Don’t forget to strip the gene prefix. Gene names in the combined matrix are prefixed (GRCh38_TP53, GRCm39_Trp53). Forgetting to strip this prefix is one of the most common errors in PDX analysis — it will silently break PercentageFeatureSet(pattern = "^MT-"), all marker gene lookups, and any tool that expects standard HGNC or MGI gene symbols.

You now have two Seurat objects ready for the standard downstream pipeline — proceed to Part 2 for QC and filtering.

Strategy 2: Separate First, Align Later with XenoCell

Strategy 2 uses XenoCell to classify and separate reads at the FASTQ level, before any Cell Ranger alignment. This approach often produces cleaner separation, especially in samples where significant cross-species ambient RNA is present.

Step 2.1: How XenoCell Works — A Conceptual Overview

XenoCell uses Xenome, a k-mer-based read classifier, under the hood. Unlike STAR-based alignment, Xenome doesn’t try to align reads end-to-end — instead it builds a k-mer index from both genomes and uses it to probabilistically assign each read to a species based on k-mer matches. This is very fast and requires no splice junction annotation.

The XenoCell workflow has three sequential steps:

Step 1: generate_index
  Build a Xenome k-mer index from the host (mouse) and graft (human) FASTA files.
  This is done once and reused for all samples.
          ↓
Step 2: classify_reads
  Classify every read in your FASTQ files as host, graft, both, or neither.
  Outputs per-barcode species statistics.
          ↓
Step 3: extract_cellular_barcodes
  Use thresholds on the host-read fraction to write species-specific FASTQ files.
  Run once for human cells (low host fraction) and once for mouse cells (high host fraction).

Step 2.2: Building the Xenome Index

The index only needs to be built once per species pair and can be reused across all your PDX samples. XenoCell needs the genome FASTA files directly — not STAR indices. You can use the FASTA files that come with the Cell Ranger reference packages:

singularity exec xenocell_1.0.sif xenocell.py generate_index \
  --graft ~/references/refdata-gex-GRCh38-2024-A/fasta/genome.fa \
  --host  ~/references/refdata-gex-GRCm39-2024-A/fasta/genome.fa \
  --output ~/PDX_scRNA/xenocell_index \
  --threads 16 \
  --memory 800

Key parameters:

Parameter	Description
`--graft`	FASTA file of the graft (human) reference genome
`--host`	FASTA file of the host (mouse) reference genome
`--output`	Directory where the Xenome index files will be written
`--threads`	Number of CPU threads
`--memory`	RAM in GB allocated for index building

⚠️ Critical memory warning: Building a Xenome index for the combined human + mouse genome is extremely RAM-intensive. Despite what the --memory flag suggests, Xenome’s actual peak memory usage is determined by the genome sizes, not by the value you pass. For the GRCh38 + GRCm39 combination, reported memory requirements from users range from 500 GB to over 1 TB RAM. Before attempting this step, check with your HPC administrator whether a high-memory node with 1 TB+ RAM is available on your cluster. If not, Strategy 1 (Cell Ranger combined reference) is the practical choice for your project — the generate_index memory requirement is the main reason Strategy 2 is out of reach for many research groups despite its conceptual advantages.

> **Tasks to perform**:
1) Answer these questions from the PDX analysis text.
(a) In the combined matrix, what name is given to the human TP53 gene?
(b) Which k-mer-based read classifier does XenoCell use under the hood?
(c) For the GRCh38 + GRCm39 combination, what range of memory requirements have users reported for building the index?
2) Rewrite the stretch of the PDX analysis text from "Step 2.1: How" through "both, or neither.", switching "end-to-end" to "base by base".
3) Continue the PDX analysis text from the point where it stops.

(Collected data)

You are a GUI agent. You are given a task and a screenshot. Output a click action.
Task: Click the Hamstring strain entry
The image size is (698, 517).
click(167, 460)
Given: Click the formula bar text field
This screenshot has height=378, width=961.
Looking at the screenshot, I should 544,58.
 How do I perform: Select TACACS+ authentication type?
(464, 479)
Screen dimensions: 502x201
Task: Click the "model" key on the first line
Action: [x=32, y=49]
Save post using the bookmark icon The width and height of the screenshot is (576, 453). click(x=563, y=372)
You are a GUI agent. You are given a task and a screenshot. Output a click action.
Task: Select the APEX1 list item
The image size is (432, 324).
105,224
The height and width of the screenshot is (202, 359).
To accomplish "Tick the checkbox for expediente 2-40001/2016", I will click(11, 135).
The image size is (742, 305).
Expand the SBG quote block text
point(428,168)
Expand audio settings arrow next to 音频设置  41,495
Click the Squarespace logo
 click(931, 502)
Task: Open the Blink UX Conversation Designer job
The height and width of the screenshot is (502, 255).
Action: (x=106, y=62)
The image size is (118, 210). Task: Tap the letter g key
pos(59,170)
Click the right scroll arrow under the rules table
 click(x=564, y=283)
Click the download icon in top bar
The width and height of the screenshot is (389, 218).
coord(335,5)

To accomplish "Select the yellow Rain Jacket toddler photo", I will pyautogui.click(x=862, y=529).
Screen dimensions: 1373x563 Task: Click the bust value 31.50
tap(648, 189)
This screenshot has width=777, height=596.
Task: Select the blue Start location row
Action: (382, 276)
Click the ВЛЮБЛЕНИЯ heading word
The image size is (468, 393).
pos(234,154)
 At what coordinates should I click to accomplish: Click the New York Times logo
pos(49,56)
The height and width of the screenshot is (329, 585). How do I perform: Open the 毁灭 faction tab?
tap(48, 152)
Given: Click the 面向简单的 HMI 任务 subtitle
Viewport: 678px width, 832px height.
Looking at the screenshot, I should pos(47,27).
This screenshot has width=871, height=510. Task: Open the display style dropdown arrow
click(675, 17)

> **Expected responses**:
1)
(a) GRCh38_TP53
(b) Xenome
(c) 500 GB to over 1 TB RAM

2)
Step 2.1: How XenoCell Works — A Conceptual Overview

XenoCell uses Xenome, a k-mer-based read classifier, under the hood. Unlike STAR-based alignment, Xenome doesn’t try to align reads base by base — instead it builds a k-mer index from both genomes and uses it to probabilistically assign each read to a species based on k-mer matches. This is very fast and requires no splice junction annotation.

The XenoCell workflow has three sequential steps:

Step 1: generate_index
  Build a Xenome k-mer index from the host (mouse) and graft (human) FASTA files.
  This is done once and reused for all samples.
          ↓
Step 2: classify_reads
  Classify every read in your FASTQ files as host, graft, both, or neither.

3)
Step 2.3: Classifying Reads

For each sample, run classify_reads to assign every read to a species. In 10x Genomics 3′ data, R1 contains the cell barcode + UMI and R2 contains the transcript. XenoCell needs these specified separately:

singularity exec xenocell_1.0.sif xenocell.py classify_reads \
  --barcode    ~/PDX_scRNA/fastq/sample1/sample1_S1_L001_R1_001.fastq.gz \
  --transcript ~/PDX_scRNA/fastq/sample1/sample1_S1_L001_R2_001.fastq.gz \
  --barcode_start  1 \
  --barcode_length 16 \
  --index  ~/PDX_scRNA/xenocell_index \
  --output ~/PDX_scRNA/xenocell_output/sample1 \
  --threads 16 \
  --memory 128

Key parameters:

Parameter	Description
`--barcode`	R1 FASTQ file (contains cell barcode + UMI)
`--transcript`	R2 FASTQ file (contains cDNA transcript read)
`--barcode_start`	Position in R1 where the barcode starts; always 1 for 10x Genomics
`--barcode_length`	Length of the cell barcode; 16 for 10x 3′ v2/v3
`--index`	Path to the Xenome index built in Step 2.2
`--output`	Directory for per-barcode classification results

If you have multiple lanes: Run classify_reads once per lane FASTQ pair, each with its own --output directory, then merge the outputs before Step 2.4. Alternatively, if your FASTQs have already been concatenated across lanes by Cell Ranger (the default when you ran Part 1), you will only have one R1/R2 pair per sample.

Step 2.4: Extracting Species-Specific FASTQ Files

The extract_cellular_barcodes step uses the per-barcode host-read fraction (mouse reads / total reads) to split barcodes into species groups. You run it twice — once for human cells and once for mouse cells — using different thresholds.

Extract human (graft) cells:

Human cells should have a very low fraction of mouse (host) reads. Set tight thresholds to keep only barcodes where fewer than 10% of reads are mouse:

singularity exec xenocell_1.0.sif xenocell.py extract_cellular_barcodes \
  --input          ~/PDX_scRNA/xenocell_output/sample1 \
  --barcode_start  1 \
  --barcode_length 16 \
  --subset_name    human \
  --lower_threshold 0.0 \
  --upper_threshold 0.1 \
  --threads 16

Extract mouse (host) cells:

Mouse cells should have a high fraction of mouse reads — above 90%:

singularity exec xenocell_1.0.sif xenocell.py extract_cellular_barcodes \
  --input          ~/PDX_scRNA/xenocell_output/sample1 \
  --barcode_start  1 \
  --barcode_length 16 \
  --subset_name    mouse \
  --lower_threshold 0.9 \
  --upper_threshold 1.0 \
  --threads 16

Understanding the threshold parameters:

Parameter	Meaning
`--lower_threshold`	Minimum host (mouse) read fraction to include
`--upper_threshold`	Maximum host (mouse) read fraction to include
`--subset_name`	Label applied to output FASTQ files for this group

Barcodes with a host fraction between 0.1 and 0.9 are treated as multiplets and are excluded from both outputs — equivalent to the “Multiplet” category in Strategy 1.

Adjusting thresholds: The 0.1 / 0.9 defaults work well for samples with clean separation. If your scatter plot (Plot 2 from Step 1.3) shows that cell clouds don’t extend close to 0% or 100%, you may need to tighten these thresholds. Check the histogram from Step 1.3 to pick cutoffs that fall cleanly in the empty valley between the two peaks.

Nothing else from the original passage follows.